# Insulating/Ventilating Shed Roof



## Bigbob (19 Mar 2008)

Hi peeps, 
My first post here so here goes. 
Im currently insulating my recently purchased shed,for general woodwork and the like.Shed is 12x8,3/4" t & g with a mineral felt roof on top of OSB. 

Now I've spoken to a couple of people about this and some are telling me to insulate the roof and leave an air gap others are telling me because my shed roof has no ventilation(fascia/soffit vents) there is no point in leaving an air gap as all I'll do is create a vacumn of hot air.(suppose if there is no gap ,theres no room for a build up of hot air) 

I've also been told to put insulation in and leave NO gap but just put an air inlet low on oneside of my walls and another outlet high on an opposite wall to create air flow(sounds reasonable enough) 

I do plan on using a heater in the winter and would prefer it not to be like a sauna in the summer so which method would you guys think would be the best.


----------



## exigetastic (19 Mar 2008)

Personally I looked at it this way, my shed and everything in it is for experimenting. Therefore I took the view that whilst I didn't do what would be percieved wisdom* for a house (Ignoring the fact that a house will be much more humid than a shed, unless I fit a shower, kettle etc. etc.) the cost of replacing some OSB for the roof would be pretty minimal in 5 or 10 years time.

I suspect that the weakest link will be the mineral felt rather than condensation build up that will lead to failure. (IIRC my felt was warranted for 5 years)

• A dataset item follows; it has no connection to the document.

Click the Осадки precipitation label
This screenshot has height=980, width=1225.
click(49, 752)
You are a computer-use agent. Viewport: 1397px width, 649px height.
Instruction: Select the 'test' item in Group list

Maybe someone will post up on here a horror story about how they wish they had put an airgap in the roof when it started leaking after a year, but I suspect many of us are guilty of over engineering our Workshops!

Si


* this seems to get more and more onerous over time!


----------



## J D Architectural Joinery (19 Mar 2008)

this may help you.

http://www.insulateonline.com/index1.ht ... 2.htm~main


----------



## antihero (20 Mar 2008)

Hi Bigbob,
I'm also insulating my shed and also have been wondering wot to do with the roof by way of insulating/air gaps.
Same boat as yerself,no vents in the roof space,fascia.
My thinking was to just drill some holes either side of the fascia and leave an air gap but I may just insulate without a gap and insert an air inlet/outlet on the walls and hope for the best!
Suppose thats the trade off when you buy a shed instead of building one,you can plan for these things.
Let me know if you think of a better way.


----------